GROSSMAN - Comecei a pedir o
fim dos ataques uma semana
depois do início da guerra. Eu,
Amós Oz e A. B. Yehoshua
achávamos que Israel tinha o
direito de reagir à agressão do
Hizbollah. Eu ainda acho isso.
Mas não imaginei que começariam a destruir Beirute. Era hora de parar. Na época pareceu
uma loucura e eu sofri humilhações e recebi xingamentos.
Fizemos a entrevista e, como
todos sabem, não ajudou muito. Portanto, é bom não exagerar a influência dos escritores.
Há um paradoxo: tudo o que
fazemos é ouvido. O problema é
que os políticos sempre reagem
com atraso. Quando escrevi um
livro criticando a ocupação dos
territórios palestinos [em
1987], Ehud Olmert e Ariel Sharon me viram como um traidor.
Hoje, quando Olmert fala, parece que está lendo o meu livro.
FOLHA - O que Olmert poderia fazer hoje diante do Hamas, que sequer reconhece o direito de existência de Israel?
GROSSMAN - O Hamas há mais
de um ano implora ao governo
israelense que fale com ele. Todo dia há notícias sobre isso nos
jornais, mas nos acostumamos
a não vê-las. Não tenho nenhum entusiasmo pelo Hamas,
um grupo fundamentalista perigoso para nós e para os palestinos. Mas não há escolha. Este
é o meu inimigo e não preciso
de seu reconhecimento. Aceito
falar até com o diabo para fazer
a paz.
FOLHA - Qual o seu balanço de Israel aos 60 anos?
GROSSMAN - Consideradas as
enormes dificuldades, as guerras e o conflito, é uma realização enorme. Não podemos esquecer que os 600 mil judeus
que viviam aqui depois do Holocausto, quando um terço do
povo foi exterminado, criaram
uma democracia. Temos uma
cultura extraordinária, ressuscitamos o idioma hebraico, desenvolvemos a agricultura, a indústria, a tecnologia e um Exército capaz de nos defender. E
criamos uma identidade muito
definida, apesar de suas muitas
contradições.
FOLHA - Um país binacional é possível?
GROSSMAN - Não creio. Após
tantos anos de ódio e negação
mútua, não dá para esperar que
esses dois povos convivam sob
uma mesma nacionalidade. E
acho muito importante, para
nós e para os palestinos, que tenhamos uma fronteira. Israel
chega aos 60 anos sem fronteiras definidas, é enlouquecedor!

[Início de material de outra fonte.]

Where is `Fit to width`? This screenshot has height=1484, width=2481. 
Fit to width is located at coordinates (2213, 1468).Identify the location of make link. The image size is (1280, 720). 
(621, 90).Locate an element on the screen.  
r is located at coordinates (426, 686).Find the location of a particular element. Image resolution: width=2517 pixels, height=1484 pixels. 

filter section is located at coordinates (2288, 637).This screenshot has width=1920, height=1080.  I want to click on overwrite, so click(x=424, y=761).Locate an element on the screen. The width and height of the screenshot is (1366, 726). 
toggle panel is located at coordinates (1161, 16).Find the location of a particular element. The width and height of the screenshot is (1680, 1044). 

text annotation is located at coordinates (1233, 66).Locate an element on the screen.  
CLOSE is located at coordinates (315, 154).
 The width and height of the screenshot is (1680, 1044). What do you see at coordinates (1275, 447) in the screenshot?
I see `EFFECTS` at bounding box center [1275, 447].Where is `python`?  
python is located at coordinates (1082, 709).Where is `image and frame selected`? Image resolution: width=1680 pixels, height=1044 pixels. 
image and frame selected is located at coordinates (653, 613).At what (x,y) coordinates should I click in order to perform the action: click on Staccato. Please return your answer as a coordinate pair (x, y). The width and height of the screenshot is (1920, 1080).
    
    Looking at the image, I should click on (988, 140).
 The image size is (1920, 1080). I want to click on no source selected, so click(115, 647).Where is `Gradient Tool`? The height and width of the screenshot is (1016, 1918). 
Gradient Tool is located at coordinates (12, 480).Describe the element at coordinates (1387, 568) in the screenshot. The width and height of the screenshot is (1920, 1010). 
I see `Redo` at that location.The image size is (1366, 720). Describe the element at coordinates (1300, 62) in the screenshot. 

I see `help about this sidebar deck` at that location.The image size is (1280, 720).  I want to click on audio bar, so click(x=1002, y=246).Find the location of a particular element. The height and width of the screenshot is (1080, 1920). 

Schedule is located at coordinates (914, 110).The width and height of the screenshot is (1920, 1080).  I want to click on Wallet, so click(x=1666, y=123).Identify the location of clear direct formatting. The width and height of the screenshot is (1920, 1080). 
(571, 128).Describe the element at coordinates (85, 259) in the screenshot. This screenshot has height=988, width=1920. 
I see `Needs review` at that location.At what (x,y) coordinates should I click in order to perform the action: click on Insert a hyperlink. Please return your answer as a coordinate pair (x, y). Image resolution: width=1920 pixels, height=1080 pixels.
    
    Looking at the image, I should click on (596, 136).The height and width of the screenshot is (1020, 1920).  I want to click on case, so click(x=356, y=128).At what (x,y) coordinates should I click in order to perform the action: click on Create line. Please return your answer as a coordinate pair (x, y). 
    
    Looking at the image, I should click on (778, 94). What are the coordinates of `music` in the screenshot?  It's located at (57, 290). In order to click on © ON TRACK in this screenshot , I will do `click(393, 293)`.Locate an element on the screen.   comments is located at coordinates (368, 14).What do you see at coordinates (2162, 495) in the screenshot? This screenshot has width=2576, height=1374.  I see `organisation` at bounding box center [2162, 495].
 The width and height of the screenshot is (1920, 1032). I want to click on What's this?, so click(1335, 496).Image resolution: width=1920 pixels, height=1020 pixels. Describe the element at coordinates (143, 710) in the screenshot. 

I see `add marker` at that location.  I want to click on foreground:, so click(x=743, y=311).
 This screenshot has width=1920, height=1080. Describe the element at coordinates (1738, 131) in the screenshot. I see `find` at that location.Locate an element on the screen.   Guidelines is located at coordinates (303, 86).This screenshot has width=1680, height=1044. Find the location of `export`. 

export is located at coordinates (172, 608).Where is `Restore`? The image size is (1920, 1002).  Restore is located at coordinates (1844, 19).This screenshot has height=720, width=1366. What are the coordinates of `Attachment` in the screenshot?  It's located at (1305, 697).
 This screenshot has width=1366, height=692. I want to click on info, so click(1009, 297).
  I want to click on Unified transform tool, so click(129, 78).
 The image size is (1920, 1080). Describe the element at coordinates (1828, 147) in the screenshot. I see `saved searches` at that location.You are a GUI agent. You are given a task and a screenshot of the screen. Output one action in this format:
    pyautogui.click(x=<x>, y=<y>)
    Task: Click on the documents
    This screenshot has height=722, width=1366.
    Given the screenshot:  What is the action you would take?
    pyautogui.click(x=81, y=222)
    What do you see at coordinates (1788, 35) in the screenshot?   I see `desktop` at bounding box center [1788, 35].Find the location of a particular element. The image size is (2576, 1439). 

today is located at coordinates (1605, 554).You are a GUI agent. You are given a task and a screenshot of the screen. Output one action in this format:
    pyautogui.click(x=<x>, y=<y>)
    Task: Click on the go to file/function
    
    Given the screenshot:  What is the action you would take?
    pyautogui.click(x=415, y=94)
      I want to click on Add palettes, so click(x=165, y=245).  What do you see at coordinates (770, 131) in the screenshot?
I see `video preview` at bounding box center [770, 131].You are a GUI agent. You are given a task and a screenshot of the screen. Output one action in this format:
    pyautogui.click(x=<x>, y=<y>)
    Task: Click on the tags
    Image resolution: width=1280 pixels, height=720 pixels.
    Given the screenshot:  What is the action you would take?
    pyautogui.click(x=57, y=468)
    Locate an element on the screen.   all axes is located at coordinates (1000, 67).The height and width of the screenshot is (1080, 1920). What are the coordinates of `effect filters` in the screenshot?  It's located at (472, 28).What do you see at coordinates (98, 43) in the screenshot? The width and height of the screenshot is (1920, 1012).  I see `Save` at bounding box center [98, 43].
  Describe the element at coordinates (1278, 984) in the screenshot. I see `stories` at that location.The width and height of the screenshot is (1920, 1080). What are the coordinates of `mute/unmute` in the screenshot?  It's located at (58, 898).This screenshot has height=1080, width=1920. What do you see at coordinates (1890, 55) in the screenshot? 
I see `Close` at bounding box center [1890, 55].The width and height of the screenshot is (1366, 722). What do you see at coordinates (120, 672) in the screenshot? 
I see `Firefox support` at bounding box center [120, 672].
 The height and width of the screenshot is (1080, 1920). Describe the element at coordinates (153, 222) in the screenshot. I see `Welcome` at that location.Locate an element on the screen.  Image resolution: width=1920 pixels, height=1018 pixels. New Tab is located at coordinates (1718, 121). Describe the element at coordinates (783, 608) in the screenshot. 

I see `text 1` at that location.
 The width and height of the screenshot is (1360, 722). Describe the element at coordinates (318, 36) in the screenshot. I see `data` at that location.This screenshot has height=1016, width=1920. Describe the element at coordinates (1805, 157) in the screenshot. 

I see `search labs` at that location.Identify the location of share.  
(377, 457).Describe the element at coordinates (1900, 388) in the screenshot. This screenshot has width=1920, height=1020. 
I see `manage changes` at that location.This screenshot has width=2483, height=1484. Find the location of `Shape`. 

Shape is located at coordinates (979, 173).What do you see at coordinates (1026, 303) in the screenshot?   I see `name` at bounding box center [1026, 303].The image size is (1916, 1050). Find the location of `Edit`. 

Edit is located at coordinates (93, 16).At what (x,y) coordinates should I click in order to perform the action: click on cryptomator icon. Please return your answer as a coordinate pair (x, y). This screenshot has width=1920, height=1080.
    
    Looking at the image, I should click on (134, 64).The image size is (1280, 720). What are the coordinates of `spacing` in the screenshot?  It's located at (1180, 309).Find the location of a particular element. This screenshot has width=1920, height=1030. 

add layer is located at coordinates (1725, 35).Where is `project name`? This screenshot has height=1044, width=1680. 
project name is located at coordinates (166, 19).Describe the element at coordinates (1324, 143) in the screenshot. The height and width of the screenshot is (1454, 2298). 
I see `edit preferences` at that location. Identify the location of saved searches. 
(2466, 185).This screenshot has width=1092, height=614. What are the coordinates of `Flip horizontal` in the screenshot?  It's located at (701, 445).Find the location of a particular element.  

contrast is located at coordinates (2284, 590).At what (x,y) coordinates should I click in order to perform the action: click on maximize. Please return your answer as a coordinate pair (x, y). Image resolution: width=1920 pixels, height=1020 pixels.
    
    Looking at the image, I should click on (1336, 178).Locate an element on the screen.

É como viver em uma casa em
que as paredes se movem o
tempo todo, não dá para ter
uma vida normal. E é claro que
isso tem conseqüências, gera
um medo permanente de que o
vizinho invada o seu território.
Além de tentação de invadir o
vizinho.
FOLHA - O sr. pensou em dizer a
seus filhos para não servirem no
Exército?
GROSSMAN - A possibilidade
surgiu quando chegou a hora de
eles se alistarem, vários amigos
deles decidiram não servir. Disse que os apoiaria em tudo e
que entendo aqueles que preferem não se alistar. Mas não
acho que estamos numa situação em que possamos abrir
mão do Exército. Eu ouvi isso
até de palestinos, como [o escritor] Edward Said, que me
disse: não invejo vocês no dia
em que não tiverem mais um
Exército. Talvez um dia não
precisemos mais do Exército.
Certamente não viverei o bastante para ver isso.